Hindu Dharma’s Methods to show gratitude

God not only protects the righteous but also removes the evil elements, as and when occasion demands. This is analogous to plants, which, in addition to requiring water for their sustenance, need the uprooting of weeds raising their heads along with them.

Sir Sengalipuram Anantarama Dikshitar in his discourse said that certain acts, inherently bad in nature and prohibited under ordinary circumstances, could be performed in times of expediency (Aapadh Dharma). But once the necessity ceased, they should be discontinued. This was illustrated by the birth of Pandu, Dhritarashtra and Vidura. Likewise, later, King Pandu urged his wife.

Kunti to bear children in order to keep the progeny With the special boon granted to her by sage Durvasa, she presented him with Yudhishtra. Bhima and Arjuna, and also helped Madri (the second wife of Pandu) to beget Nakula and Sahadeva in the same manner. While young, she had already invoked the Sun God, through whom she obtained Karna, but had to desert him.

Very often some people cited these instances and twisted them to suit their own ends. If the mind was unsullied and the characters were viewed with purity bad thoughts would never occur to them frequently  the Rasa leela was referred to and some persons asked as why they should not also follow suit, when Sri Krishna himself had resorted to “play indulgence”. To them, the fitting retort would be God once gulped poison to save mankind, but would they too dare perform this feat? God, is so gracious that He will bless all those who think of Him, hear about Him or His greatness, chant speak or sing about His glory and prostrate and surrender before him. The basis of Hindu culture is Dharma and Satyam.

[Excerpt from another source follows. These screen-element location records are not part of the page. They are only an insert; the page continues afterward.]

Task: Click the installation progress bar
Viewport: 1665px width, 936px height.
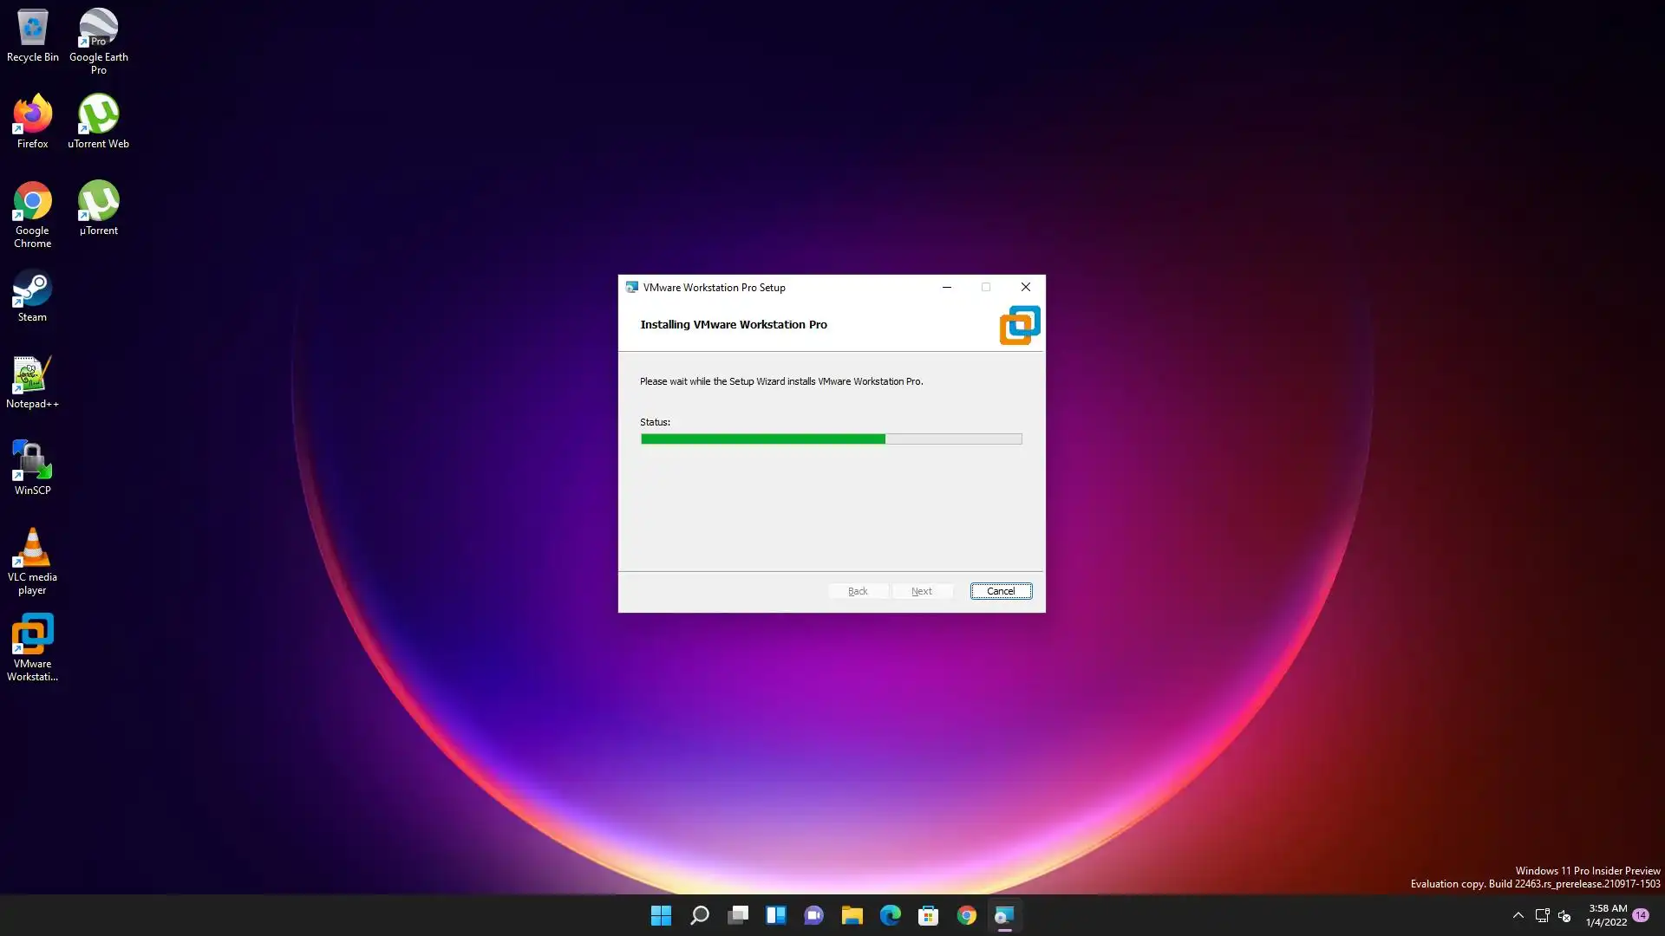Action: 831,439
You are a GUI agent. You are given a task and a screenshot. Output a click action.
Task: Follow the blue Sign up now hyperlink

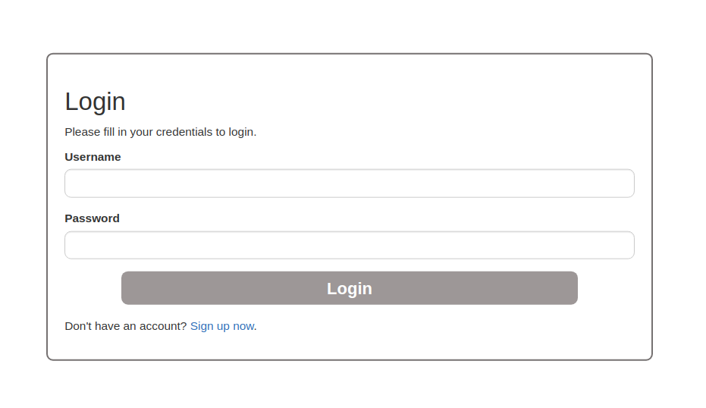pos(222,326)
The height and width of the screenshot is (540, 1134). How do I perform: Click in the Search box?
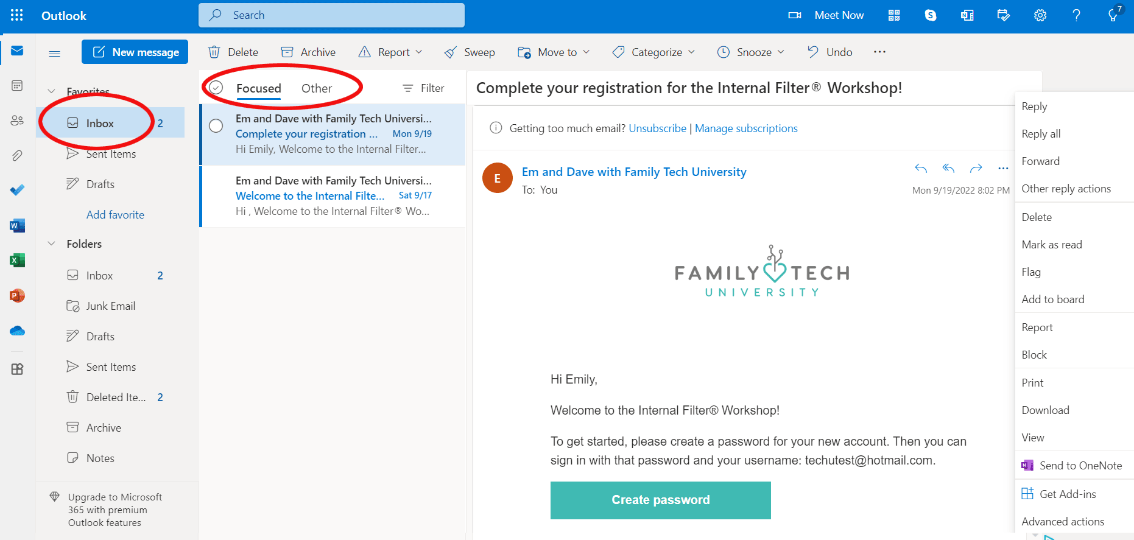pyautogui.click(x=332, y=15)
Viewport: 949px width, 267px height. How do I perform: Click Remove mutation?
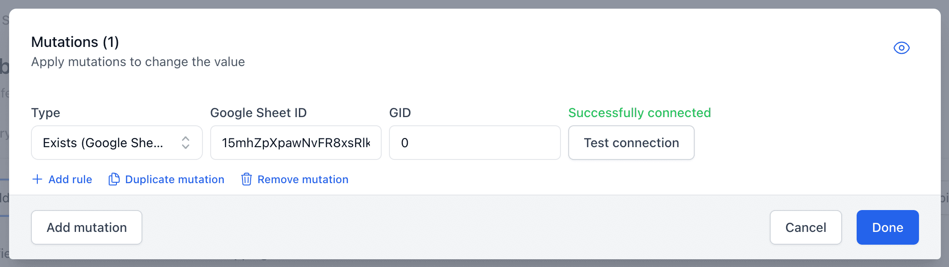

The same day as Bhima was born, Duryodana also made his appearance as the eldest child of Gandhari, wife of Dhritarashtra. Seeing ill omens, the elders advised the king to sacrifice the child for the welfare of the entire race, alluding to sastras which permitted this. But the king, bound by affection, allowed him to grow. Hindu Dharma has laid down the modes of repayment of our debt of gratitude. To Gods, this can be done by the performance of yagns and pujas. Rishis can be satisfied by the study and recitation of even portions from the Vedas.

Our duty towards the deceased forebears is to conduct ceremony. The eatables offered during the sharadha are delivered to them in the form of Amrita. Lastly while living in society, we should sympathize with the people in distress and try to do our best to mitigate their suffering.